(What to produce)
Copy every line of the data exactly, leaving nothing out.
::: Dataset excerpts
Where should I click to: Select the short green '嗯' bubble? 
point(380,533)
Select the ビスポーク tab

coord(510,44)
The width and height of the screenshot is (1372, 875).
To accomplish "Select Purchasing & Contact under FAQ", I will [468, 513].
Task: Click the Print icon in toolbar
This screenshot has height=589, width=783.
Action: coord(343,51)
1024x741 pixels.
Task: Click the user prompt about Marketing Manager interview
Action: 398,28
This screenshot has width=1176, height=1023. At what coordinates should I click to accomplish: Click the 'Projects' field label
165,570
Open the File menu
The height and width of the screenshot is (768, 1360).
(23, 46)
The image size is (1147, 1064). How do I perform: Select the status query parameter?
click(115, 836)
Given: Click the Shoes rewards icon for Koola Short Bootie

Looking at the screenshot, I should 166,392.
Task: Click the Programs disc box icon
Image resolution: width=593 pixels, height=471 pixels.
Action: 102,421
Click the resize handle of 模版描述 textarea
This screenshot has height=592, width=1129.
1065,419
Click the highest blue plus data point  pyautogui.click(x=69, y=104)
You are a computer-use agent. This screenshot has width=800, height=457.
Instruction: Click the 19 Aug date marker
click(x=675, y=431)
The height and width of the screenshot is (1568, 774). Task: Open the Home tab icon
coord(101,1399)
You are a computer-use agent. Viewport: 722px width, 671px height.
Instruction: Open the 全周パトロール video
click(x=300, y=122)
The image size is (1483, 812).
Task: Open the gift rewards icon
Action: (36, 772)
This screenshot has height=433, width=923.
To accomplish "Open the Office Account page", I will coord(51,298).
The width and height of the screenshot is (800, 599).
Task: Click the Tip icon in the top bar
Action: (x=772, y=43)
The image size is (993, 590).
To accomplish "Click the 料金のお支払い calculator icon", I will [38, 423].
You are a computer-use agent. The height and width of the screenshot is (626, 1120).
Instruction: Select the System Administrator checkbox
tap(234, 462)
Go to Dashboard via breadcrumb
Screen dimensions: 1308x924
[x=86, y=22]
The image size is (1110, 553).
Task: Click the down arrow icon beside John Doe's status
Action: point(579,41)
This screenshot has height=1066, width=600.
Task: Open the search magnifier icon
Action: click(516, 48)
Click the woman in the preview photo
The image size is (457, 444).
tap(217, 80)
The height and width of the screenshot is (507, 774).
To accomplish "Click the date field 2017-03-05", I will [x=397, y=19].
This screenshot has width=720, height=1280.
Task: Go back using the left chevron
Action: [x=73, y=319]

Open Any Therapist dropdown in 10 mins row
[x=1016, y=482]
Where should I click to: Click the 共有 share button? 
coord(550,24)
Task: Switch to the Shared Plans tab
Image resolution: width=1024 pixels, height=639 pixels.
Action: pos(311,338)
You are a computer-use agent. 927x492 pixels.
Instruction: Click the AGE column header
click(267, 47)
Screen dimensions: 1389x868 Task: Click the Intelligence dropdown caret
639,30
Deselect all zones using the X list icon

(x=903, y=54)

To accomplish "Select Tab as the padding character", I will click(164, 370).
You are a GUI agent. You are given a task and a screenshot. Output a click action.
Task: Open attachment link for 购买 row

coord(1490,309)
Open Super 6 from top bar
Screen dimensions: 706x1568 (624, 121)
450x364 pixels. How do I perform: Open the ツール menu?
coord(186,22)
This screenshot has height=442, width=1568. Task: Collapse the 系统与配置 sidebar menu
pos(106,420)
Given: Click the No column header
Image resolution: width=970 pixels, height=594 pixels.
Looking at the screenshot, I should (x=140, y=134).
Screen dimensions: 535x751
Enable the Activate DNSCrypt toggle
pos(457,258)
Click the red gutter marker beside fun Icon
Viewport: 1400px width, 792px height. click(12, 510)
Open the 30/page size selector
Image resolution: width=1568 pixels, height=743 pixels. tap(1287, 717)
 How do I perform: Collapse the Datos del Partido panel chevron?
::::::
(Result of the exercise)
Where should I click to: Select the short green '嗯' bubble? 
point(380,533)
Select the ビスポーク tab

coord(510,44)
The width and height of the screenshot is (1372, 875).
To accomplish "Select Purchasing & Contact under FAQ", I will [468, 513].
Task: Click the Print icon in toolbar
This screenshot has height=589, width=783.
Action: coord(343,51)
1024x741 pixels.
Task: Click the user prompt about Marketing Manager interview
Action: 398,28
This screenshot has width=1176, height=1023. At what coordinates should I click to accomplish: Click the 'Projects' field label
165,570
Open the File menu
The height and width of the screenshot is (768, 1360).
(23, 46)
The image size is (1147, 1064). How do I perform: Select the status query parameter?
click(115, 836)
Given: Click the Shoes rewards icon for Koola Short Bootie

Looking at the screenshot, I should 166,392.
Task: Click the Programs disc box icon
Image resolution: width=593 pixels, height=471 pixels.
Action: 102,421
Click the resize handle of 模版描述 textarea
This screenshot has height=592, width=1129.
1065,419
Click the highest blue plus data point  pyautogui.click(x=69, y=104)
You are a computer-use agent. This screenshot has width=800, height=457.
Instruction: Click the 19 Aug date marker
click(x=675, y=431)
The height and width of the screenshot is (1568, 774). Task: Open the Home tab icon
coord(101,1399)
You are a computer-use agent. Viewport: 722px width, 671px height.
Instruction: Open the 全周パトロール video
click(x=300, y=122)
The image size is (1483, 812).
Task: Open the gift rewards icon
Action: (36, 772)
This screenshot has height=433, width=923.
To accomplish "Open the Office Account page", I will coord(51,298).
The width and height of the screenshot is (800, 599).
Task: Click the Tip icon in the top bar
Action: (x=772, y=43)
The image size is (993, 590).
To accomplish "Click the 料金のお支払い calculator icon", I will [38, 423].
You are a computer-use agent. The height and width of the screenshot is (626, 1120).
Instruction: Select the System Administrator checkbox
tap(234, 462)
Go to Dashboard via breadcrumb
Screen dimensions: 1308x924
[x=86, y=22]
The image size is (1110, 553).
Task: Click the down arrow icon beside John Doe's status
Action: point(579,41)
This screenshot has height=1066, width=600.
Task: Open the search magnifier icon
Action: click(516, 48)
Click the woman in the preview photo
The image size is (457, 444).
tap(217, 80)
The height and width of the screenshot is (507, 774).
To accomplish "Click the date field 2017-03-05", I will [x=397, y=19].
This screenshot has width=720, height=1280.
Task: Go back using the left chevron
Action: [x=73, y=319]

Open Any Therapist dropdown in 10 mins row
[x=1016, y=482]
Where should I click to: Click the 共有 share button? 
coord(550,24)
Task: Switch to the Shared Plans tab
Image resolution: width=1024 pixels, height=639 pixels.
Action: pos(311,338)
You are a computer-use agent. 927x492 pixels.
Instruction: Click the AGE column header
click(267, 47)
Screen dimensions: 1389x868 Task: Click the Intelligence dropdown caret
639,30
Deselect all zones using the X list icon

(x=903, y=54)

To accomplish "Select Tab as the padding character", I will click(164, 370).
You are a GUI agent. You are given a task and a screenshot. Output a click action.
Task: Open attachment link for 购买 row

coord(1490,309)
Open Super 6 from top bar
Screen dimensions: 706x1568 (624, 121)
450x364 pixels. How do I perform: Open the ツール menu?
coord(186,22)
This screenshot has height=442, width=1568. Task: Collapse the 系统与配置 sidebar menu
pos(106,420)
Given: Click the No column header
Image resolution: width=970 pixels, height=594 pixels.
Looking at the screenshot, I should (x=140, y=134).
Screen dimensions: 535x751
Enable the Activate DNSCrypt toggle
pos(457,258)
Click the red gutter marker beside fun Icon
Viewport: 1400px width, 792px height. click(12, 510)
Open the 30/page size selector
Image resolution: width=1568 pixels, height=743 pixels. tap(1287, 717)
 How do I perform: Collapse the Datos del Partido panel chevron?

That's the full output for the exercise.